Just days after photographs of four Cuban refugees detained in the Turks and Caicos Islands (TCI) appeared in the media with their mouths sewn up as part of a hunger strike protest, three of the four have been granted asylum, along with a Colombian national.
However, according to Minister of Immigration Don-Hue Gardiner, this is not as a result of their protest.
Gardiner said that he received a response from the United Nations High Commissioner for Refugees (UNHCR) on the asylum applications of five of the detainees.
“As a result of those reports the ministry of border control has made a decision to grant asylum following the recommendation of the UNHCR to three of the Cubans.
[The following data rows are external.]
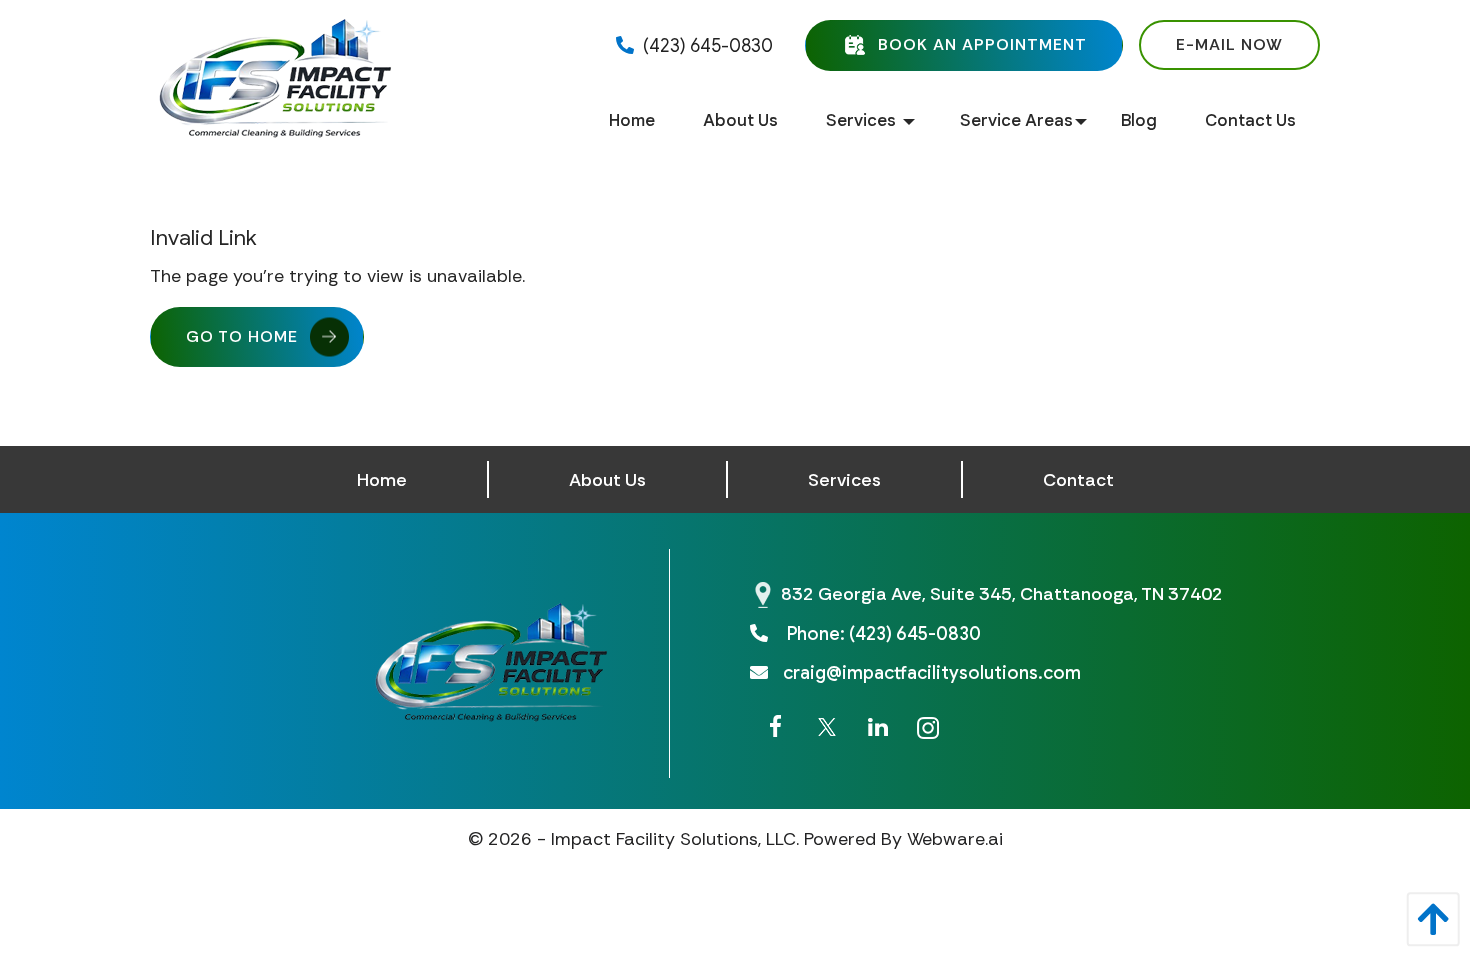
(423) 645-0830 (706, 46)
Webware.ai (955, 839)
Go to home (242, 336)
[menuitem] (632, 121)
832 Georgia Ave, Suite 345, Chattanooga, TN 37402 (1002, 594)
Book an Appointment (982, 43)
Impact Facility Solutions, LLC (673, 839)
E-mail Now (1229, 44)
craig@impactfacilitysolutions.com (932, 673)
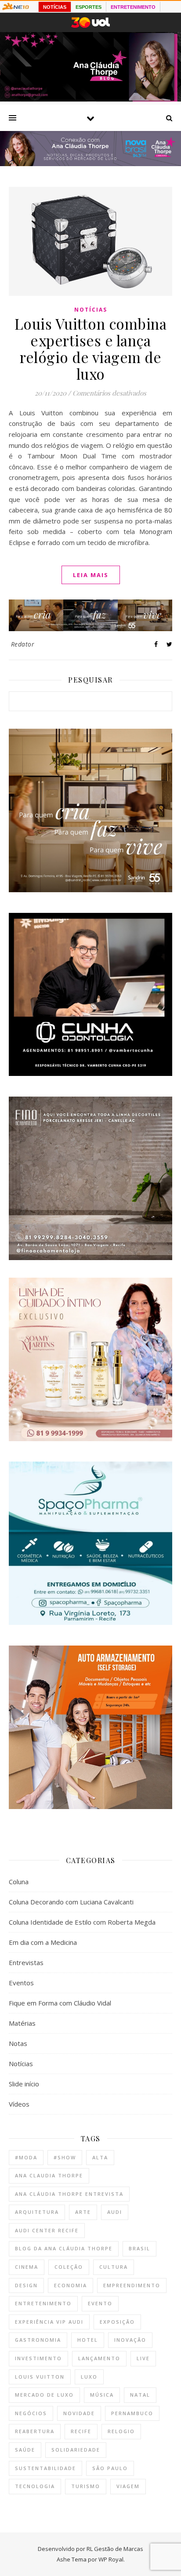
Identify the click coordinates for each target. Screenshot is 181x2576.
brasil (139, 2248)
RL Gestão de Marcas (115, 2549)
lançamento (99, 2358)
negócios (31, 2413)
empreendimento (131, 2285)
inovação (130, 2339)
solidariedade (75, 2449)
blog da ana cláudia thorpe (63, 2248)
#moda (26, 2157)
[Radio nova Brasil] (90, 163)
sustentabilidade (45, 2468)
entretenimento (43, 2303)
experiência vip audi (49, 2321)
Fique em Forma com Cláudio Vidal (60, 2002)
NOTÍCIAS (54, 7)
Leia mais (91, 575)
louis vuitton (40, 2376)
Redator (23, 644)
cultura (113, 2267)
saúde (25, 2449)
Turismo (85, 2486)
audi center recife (47, 2230)
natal (140, 2394)
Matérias (22, 2023)
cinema (26, 2267)
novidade (79, 2413)
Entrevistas (26, 1962)
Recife (81, 2431)
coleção (68, 2267)
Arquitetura (37, 2212)
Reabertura (34, 2431)
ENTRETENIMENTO (133, 7)
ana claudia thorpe (49, 2175)
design (26, 2285)
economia (70, 2285)
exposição (117, 2321)
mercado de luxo (44, 2394)
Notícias (90, 309)
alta (100, 2157)
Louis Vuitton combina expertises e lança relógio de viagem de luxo (90, 348)
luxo (89, 2376)
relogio (121, 2431)
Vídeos (19, 2104)
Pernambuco (132, 2413)
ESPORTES (88, 7)
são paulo (110, 2468)
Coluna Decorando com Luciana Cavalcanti (71, 1901)
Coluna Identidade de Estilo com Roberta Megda (82, 1922)
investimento (38, 2358)
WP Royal (110, 2559)
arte (83, 2212)
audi (114, 2212)
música (102, 2394)
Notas (18, 2043)
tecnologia (35, 2486)
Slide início (24, 2083)
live (143, 2358)
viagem (128, 2486)
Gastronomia (38, 2339)
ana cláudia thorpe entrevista (69, 2194)
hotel (87, 2339)
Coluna (19, 1881)
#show (65, 2157)
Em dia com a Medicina (43, 1942)
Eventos (21, 1982)
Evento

Those three together with a national of Colombia were granted asylum, refugee status,” Gardiner said.
They were accordingly granted leave to enter the TCI and also permission to work in the territory.
Two other detainees who were refused asylum may appeal the refusals to the UNHCR.
Gardiner was at pains to emphasise that the asylum requests were not approved because of the Cubans’ hunger strike protest.
He said, “The TCI government does not lend itself to be swayed by those kinds of activities; we look to the facts that we’ve been given and we take the decision based on those facts. It is coincidental only that the reports from the UNHCR were received on the same day of last Friday before these actions, and so they are in no way as a result of these actions.”